Copy the data below word for word, keeping every line in its original order.

■ DATA EXCERPTS ■
● ● ●

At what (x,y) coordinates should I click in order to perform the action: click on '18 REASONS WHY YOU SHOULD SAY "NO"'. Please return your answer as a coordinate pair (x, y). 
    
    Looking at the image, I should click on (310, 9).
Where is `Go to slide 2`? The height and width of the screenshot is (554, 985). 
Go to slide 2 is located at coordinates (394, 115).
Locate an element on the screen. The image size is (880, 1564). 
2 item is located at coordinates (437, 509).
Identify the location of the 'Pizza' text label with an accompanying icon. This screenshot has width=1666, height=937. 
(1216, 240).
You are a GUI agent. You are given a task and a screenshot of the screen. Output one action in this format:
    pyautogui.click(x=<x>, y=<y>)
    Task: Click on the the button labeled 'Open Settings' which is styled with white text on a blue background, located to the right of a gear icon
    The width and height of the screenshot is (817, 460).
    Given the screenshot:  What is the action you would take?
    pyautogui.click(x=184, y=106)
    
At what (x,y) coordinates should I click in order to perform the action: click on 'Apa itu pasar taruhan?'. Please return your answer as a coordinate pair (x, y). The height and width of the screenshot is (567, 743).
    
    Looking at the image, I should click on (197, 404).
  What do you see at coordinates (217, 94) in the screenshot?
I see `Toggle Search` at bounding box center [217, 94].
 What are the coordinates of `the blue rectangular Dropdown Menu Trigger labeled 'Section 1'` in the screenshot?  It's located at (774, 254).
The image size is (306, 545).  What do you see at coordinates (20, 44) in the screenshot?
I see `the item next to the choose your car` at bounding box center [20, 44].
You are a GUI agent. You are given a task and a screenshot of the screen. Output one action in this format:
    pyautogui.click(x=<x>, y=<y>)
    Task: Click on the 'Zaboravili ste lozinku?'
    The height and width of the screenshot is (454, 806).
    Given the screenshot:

● ● ●

■ ANSWER TO THE EXERCISE ■
At what (x,y) coordinates should I click in order to perform the action: click on '18 REASONS WHY YOU SHOULD SAY "NO"'. Please return your answer as a coordinate pair (x, y). 
    
    Looking at the image, I should click on (310, 9).
Where is `Go to slide 2`? The height and width of the screenshot is (554, 985). 
Go to slide 2 is located at coordinates (394, 115).
Locate an element on the screen. The image size is (880, 1564). 
2 item is located at coordinates (437, 509).
Identify the location of the 'Pizza' text label with an accompanying icon. This screenshot has width=1666, height=937. 
(1216, 240).
You are a GUI agent. You are given a task and a screenshot of the screen. Output one action in this format:
    pyautogui.click(x=<x>, y=<y>)
    Task: Click on the the button labeled 'Open Settings' which is styled with white text on a blue background, located to the right of a gear icon
    The width and height of the screenshot is (817, 460).
    Given the screenshot:  What is the action you would take?
    pyautogui.click(x=184, y=106)
    
At what (x,y) coordinates should I click in order to perform the action: click on 'Apa itu pasar taruhan?'. Please return your answer as a coordinate pair (x, y). The height and width of the screenshot is (567, 743).
    
    Looking at the image, I should click on (197, 404).
  What do you see at coordinates (217, 94) in the screenshot?
I see `Toggle Search` at bounding box center [217, 94].
 What are the coordinates of `the blue rectangular Dropdown Menu Trigger labeled 'Section 1'` in the screenshot?  It's located at (774, 254).
The image size is (306, 545).  What do you see at coordinates (20, 44) in the screenshot?
I see `the item next to the choose your car` at bounding box center [20, 44].
You are a GUI agent. You are given a task and a screenshot of the screen. Output one action in this format:
    pyautogui.click(x=<x>, y=<y>)
    Task: Click on the 'Zaboravili ste lozinku?'
    The height and width of the screenshot is (454, 806).
    Given the screenshot:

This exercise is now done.